Model definition essay: Way of claiming language.
Your own dictionary definition is the last thing you want to depend on.
Lots of overlap in claims categories.
Types of claims:
Definition claim – This is that. Describing what something is.
Analogy claim – Claiming the similarity of one thing to another. Helps Readers understand what something is by comparing it to something known.
Categorical claim – “X belongs to the category of Y” In arguments we are trying to decide what categories things fit in to.
Factual claim – A claim of what is. Being right or wrong does not matter. There are qualitative claims (opinion based). Such things as untrue factual claims.
Evaluative claims – Looks at situations, statements made by others, and actions of others. Overlaps with comparative claims. Quantitative and ethical evaluation.
Ethical claim – Can be qualitative evaluative moral or ethical.
Causal Claim – Cause and effect claim.
“Doctors, much less civilians, don’t understand.”
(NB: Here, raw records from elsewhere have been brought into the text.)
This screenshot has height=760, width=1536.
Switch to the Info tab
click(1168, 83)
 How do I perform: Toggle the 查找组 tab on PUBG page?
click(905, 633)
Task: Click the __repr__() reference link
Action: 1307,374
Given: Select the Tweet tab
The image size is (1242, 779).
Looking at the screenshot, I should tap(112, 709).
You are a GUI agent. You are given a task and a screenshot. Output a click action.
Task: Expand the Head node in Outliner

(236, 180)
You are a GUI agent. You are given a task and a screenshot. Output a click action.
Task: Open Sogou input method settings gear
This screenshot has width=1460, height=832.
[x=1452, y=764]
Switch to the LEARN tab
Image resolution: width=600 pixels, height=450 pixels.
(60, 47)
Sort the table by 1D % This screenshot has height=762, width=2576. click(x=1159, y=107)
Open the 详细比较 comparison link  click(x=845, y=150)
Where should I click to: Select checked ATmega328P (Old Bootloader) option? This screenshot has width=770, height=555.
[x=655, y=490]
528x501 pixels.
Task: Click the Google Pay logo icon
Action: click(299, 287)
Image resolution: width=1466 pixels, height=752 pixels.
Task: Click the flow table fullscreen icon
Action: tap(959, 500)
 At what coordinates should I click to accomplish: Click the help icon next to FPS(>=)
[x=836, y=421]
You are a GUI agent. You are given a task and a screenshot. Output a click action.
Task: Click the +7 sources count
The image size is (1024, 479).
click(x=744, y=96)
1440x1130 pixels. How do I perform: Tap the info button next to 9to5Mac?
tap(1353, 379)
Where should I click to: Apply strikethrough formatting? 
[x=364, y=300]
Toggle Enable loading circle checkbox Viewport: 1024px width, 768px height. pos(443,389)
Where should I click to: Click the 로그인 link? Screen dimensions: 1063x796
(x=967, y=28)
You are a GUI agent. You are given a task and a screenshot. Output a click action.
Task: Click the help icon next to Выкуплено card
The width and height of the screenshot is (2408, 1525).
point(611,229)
Doctors have this higher level knowledge than civilians. However the civilians are experiencing the effects of PTSD so they should know more from firsthand experience. We should not be placing too much value in the knowledge of civilians when doctors should know more. Makes this claim.
Models of argument:
Aristotle: Every good argument appeals to reason, emotions, and to ethics, character, and authority.
Toulmin: Make claims backed up with evidence. Rest on a value system. Turtles on turtles.
Rogers: Focused on finding areas of common ground and figuring out shared problems.
Not all claims need to be proved:
Unstated claims often go unnoticed and require no proof.
Claims to which no readers would be likely to object can be made without proof.
Claims that would be readily accepted by your intended audience requires no evidence.
Winning arguments can be as simply as bringing more “evidence” to the table.
Argument on Lasik eye surgery:
First section convinces her parents that a problem exists (Aristotle’s pathos).
Second section proposes the solution to the problem (Logos).
Last section justifies the solution by demonstrating that the benefits outweigh the costs (Logos).
The “rightness” of the solution on moral or ethical grounds compels action (Ethos).
Extraordinarily good Notes, KB.
Class Notes: 10/2/18
– Make sure to make an appointment
– Casual vs. Causal, common mistake by students
– Future 1000mword essay assignment (Definition/Categorical Argument)
– A definition claim is your own factual explanation not just what a dictionary says
– A factual claim can be false, it’s always just a statement of “fact”. It has to appeal to evidence that is known to be true.
A factual claim doesn’t actually have to appeal to evidence at all. No claim has to.
“Jesus was a Capricorn” is a factual claim (a claim of fact) whether Jesus was born under the sign of Capricorn or he wasn’t.
It’s only a TRUE claim if the fact is true, but even if wrong, it’s still a factual claim (as distinguished from a causal claim or a rebuttal claim).
Of course a factual claim CAN appeal to evidence. It can be followed immediately by evidence, or preceded by evidence.